İmama birinci rekatte yetişemeyen ve daha sonraki rekatlerde ona uyan
kimse. Namaza sonradan yetişen kimse birinci rekattan sonra ve son
oturuşta imam selâm vermeden önce imama uyan kimse cemaatle kılınan
namaza yetişmiş olur ve mesbûk hükümlerine tabi bulunur. Bu duruma göre
mesbuk, iki rekatlı namazda ikinci rekât ve son oturuşta; dört rekâtlı
namazda iki, üç ve dördüncü rekâtta veya son oturuşta üç rekâtlı namazda
ise; iki ve üçüncü rekâtlarda veya son oturuşta imama uyan kimsedir.

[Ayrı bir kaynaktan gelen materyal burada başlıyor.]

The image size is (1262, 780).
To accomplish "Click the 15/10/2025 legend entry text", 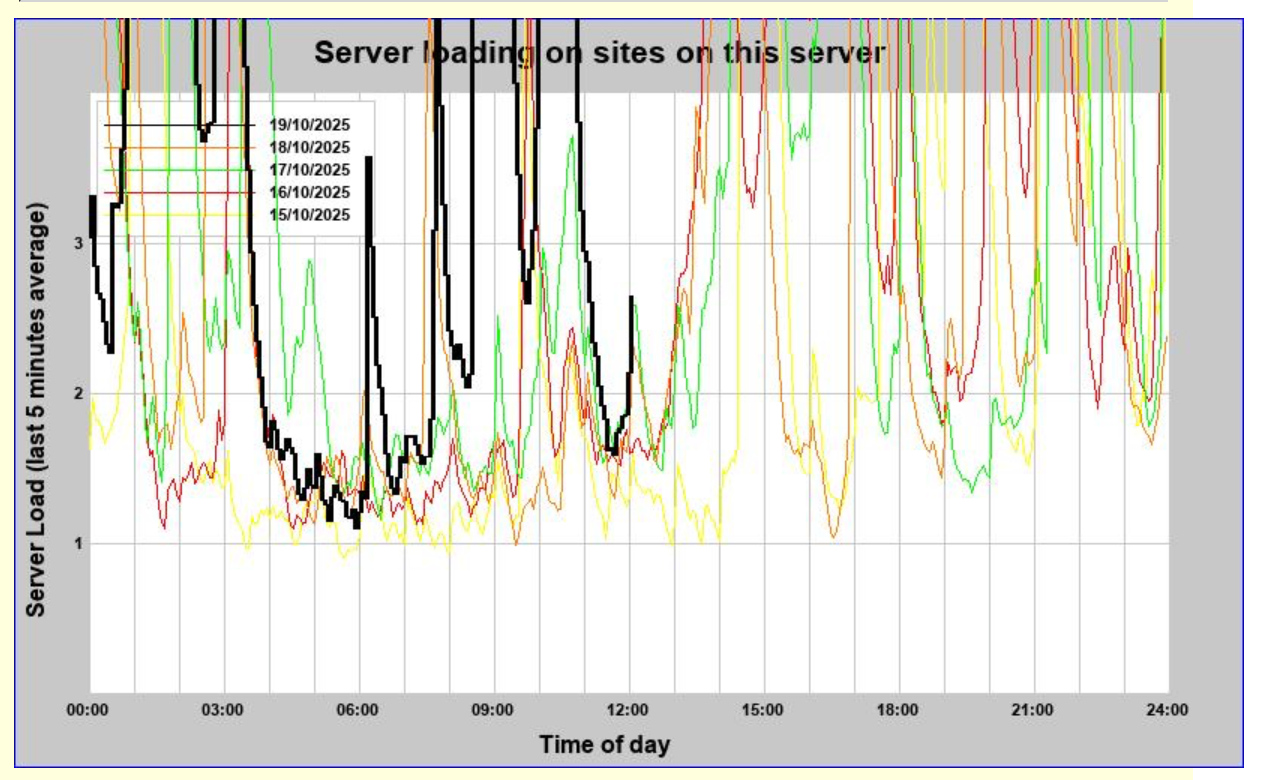I will click(309, 214).
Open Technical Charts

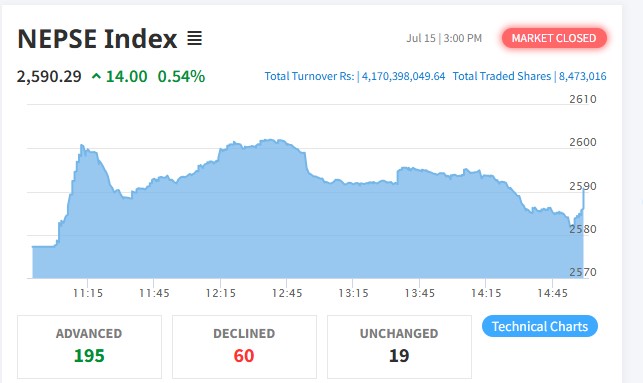pos(540,326)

Mesbûk hakkında aşağıdaki hükümler uygulanır:
Mesbûk, imama sesli okunan bir rekatta yetişmişse “Sübhaneke”yi okumaz,
tekbir alıp, susar. İmam ile birlikte son oturuşta yalnız “et-Tehiyyât”ı
okur, imam selâm verince kalkar, eûzû-besmeleden sonra, Fatiha ile bir
miktar Kur`an okur ve geri kalan rek`atleri tamamlar. İmama rükûda veya
secdelerde yetişirse; duruma bakar. Eğer “Sübhaneke”yi okuyunca, rükû
veya secdeden bir bölümüne yetişebileceğine kanaat getirirse, bunu
ayakta okur. Aksi halde imama uyar ve Sübhaneke`yi okumaz. İmama
oturuşta yetişirse Sübhaneke`yi okumaz, başlangıç tekbiri alıp, oturur
(el-Fetâvâl-Hindiyye, Beyrut 1400/1980, I, 90, 91).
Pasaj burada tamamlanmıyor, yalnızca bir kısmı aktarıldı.